In December, 1905, Wright twice mentions to Martin that Giannini has not finished his work in general (the fireplace mosaic being the main project), but does not cite the dining room buffet windows specifically. The winter of 1905 - 06 passes, and it is not until May 1906 that Darwin, perhaps frustrated with both Wright and Giannini, appeals to his brother William: "I am hoping some day to get three art glass windows which Mr. Wright has designed for my dining-room. Wright placed the order with Giannini many months ago." Darwin goes on to relate that Giannini claimed that Wright cancelled the order, but Wright claimed ignorance of such cancellation. Darwin then appeals to William to "...see Giannini and persuade him if possible to go to work on the design, and deliver the glass..," suggesting an alternative might be for Giannini to turn over the elusive drawing and additional details, that he might have a "glass man who never heard of Wright" execute the design.
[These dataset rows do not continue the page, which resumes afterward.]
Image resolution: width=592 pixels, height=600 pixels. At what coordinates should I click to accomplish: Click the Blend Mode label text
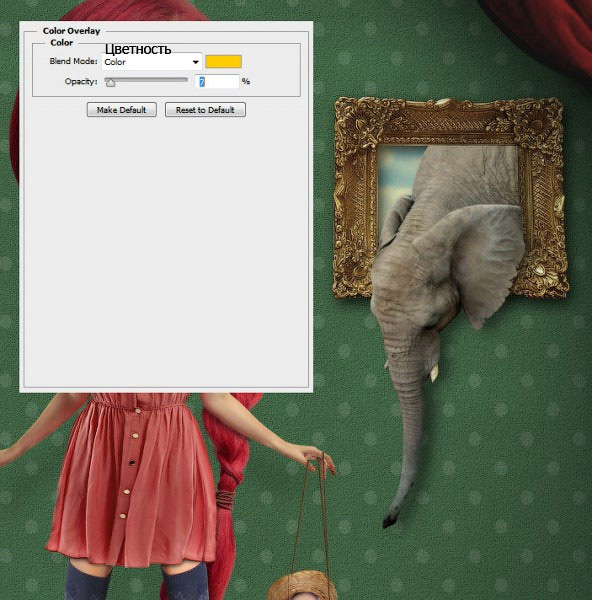click(x=73, y=61)
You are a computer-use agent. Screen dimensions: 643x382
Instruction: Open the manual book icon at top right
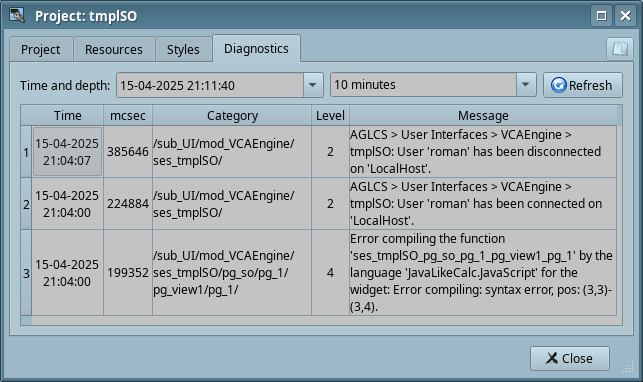[620, 49]
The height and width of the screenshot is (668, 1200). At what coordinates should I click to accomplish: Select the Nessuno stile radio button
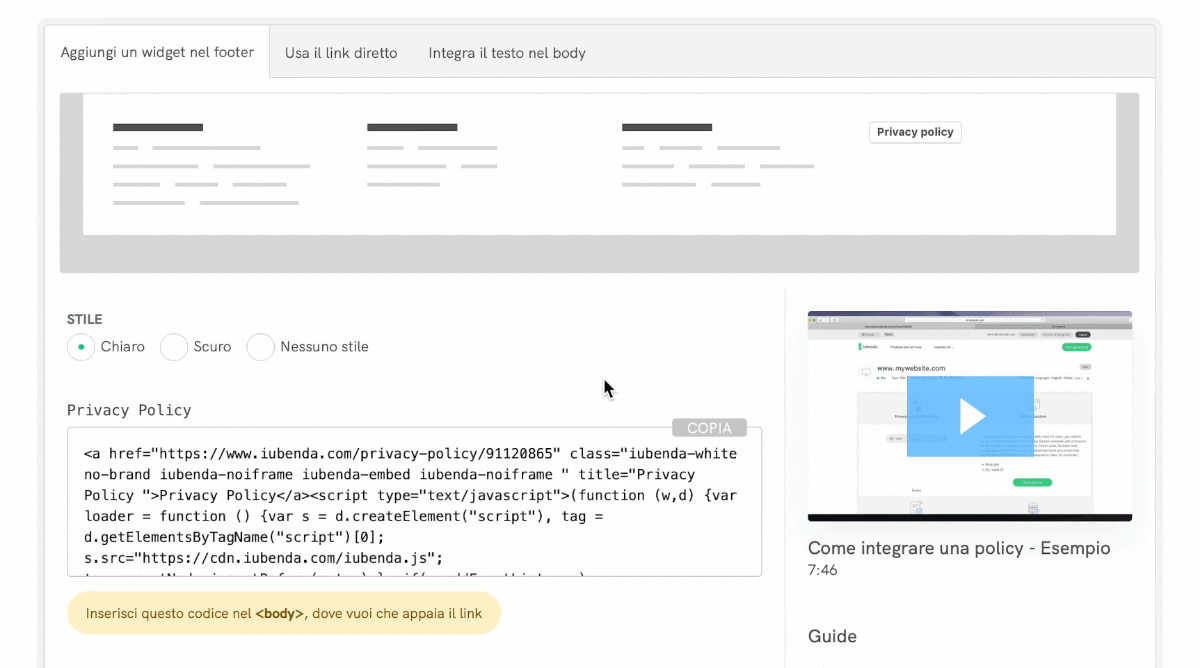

The following month, Wright re-enters the fray and tries to reassure Darwin Martin that he is vigorously engaging Giannini on the issue, saying "I have communicated with Giannini and the sparks are beginning to fly." In response, Martin tries to leverage his intelligence on the matter, saying "I have just learned indirectly...that [you have] countermanded the order for the three windows over sideboard. I suppose when it is good for us to know, you will tell us what the new plan is for equipping with glass these three holes in the wall." Martin then threatens to apply decals (decalcomanias) to the three windows, if Wright doesn't comply quickly (a favorite tactic of Martin's in trying to motivate Wright).
In July, 1906, Darwin Martin continues to use his Oak Park envoy - brother William - to attempt to resolve the matter, reporting back to Wright that William says that Giannini is out of town for six weeks, and that one of his craftsmen is "on strike." Wright's response in August seems to admit defeat: "[I] can do nothing with Hilgart concerning...the windows over the sideboard. They have lost the drawings also, apparently, and they will have a lively time with me unless they produce them soon." Wright concludes with a statement that opens the possibility to yet another contractor: "I will then get the work done elsewhere."
The last writing on the matter of the three dining room windows in question - a letter from Martin to Wright dated November 28, 1906 - does little to resolve our questions of who designed the extant panels, who fabricated them, and when they were completed and installed. Martin writes: "Giannini has promised frequently to make early shipment of the three dining-room windows...On Monday I received from Linden a sample window...the design and the colors look good to us. We have no fault to find therewith. Did you see the sample before Linden shipped it? Have you seen Giannini's effort? I do not pay any money except for work executed to your and my satisfaction, and I only pay for one job, see?"